Govt's solar power plant yet to see light
More than four and a half years have passed but the government is yet to kick-start the Tk 192 crore installation of a 5-megawatt solar power plant at Kaptai in Rangamati.
The one-year project, which was approved in 2012 and scheduled to be complete by December 2013, has already been extended twice -- first up to December 2014 and then to December 2016.
The authority has sought another two years' time extension to finish the project.
“We are in the process of awarding the contract, but it will take at least three more months,” Faruk Ahmed, project director and an executive engineer of Bangladesh Power Development Board or BPDB, told The Daily Star yesterday.
He also explained why the implementation of the project is getting delayed.
In July last year, when the contract was ready to be awarded, the winning lowest bidder declined to sign the documents, Ahmed said. Finding no other alternative, the authority now has to start all over again and float a new tender.

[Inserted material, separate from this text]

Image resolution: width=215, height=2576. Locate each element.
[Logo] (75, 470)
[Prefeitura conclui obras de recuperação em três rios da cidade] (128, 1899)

The present government has set up the goal of providing electricity to all by 2020 at an affordable price.
And to do so, the government has emphasised the development of renewable energy as part of eco-friendly and fuel diversification programme.
The Renewable Energy Policy adopted in 2009 has envisioned that 5 percent of total energy production will have to come from renewable sources by 2015 and 10 percent by 2020.
The share of renewable energy is about 1 percent of total electricity available in Bangladesh, according to the Power Development Board.
But the government's target is likely to remain unachievable as different projects like the five-megawatt one at Kaptai has failed to progress as per the project plan.
The Implementation, Monitoring and Evaluation Department of the planning ministry conducted an inspection into the Kaptai plant on October 7-9.
The project was scheduled to finish by December 2013, but the implementation of the project has been pushed back twice: first by one year and again three years up to December this year. But the project had no physical and technical progress.
The good thing is that the cost of the project will not increase with the pace of the time thanks to the lowering of international market prices of solar equipment.
The cost of the project was estimated at Tk 192.6 crore, of which Tk 27.53 crore will be funded by the government, Tk 157.32 crore by the Asian Development Bank and Tk 7.75 crore by the Power Development Board.
Though more time is needed to implement the project, the cost will not increase like other development projects, said a senior BPDB official.
“We estimate the cost of the project will go down by at least 30 percent in the revision,” he said wishing not to be named.
When the project was taken in 2012, the cost of solar panels and other equipment were costlier by 30 to 40 percent than the current rate, according to the official.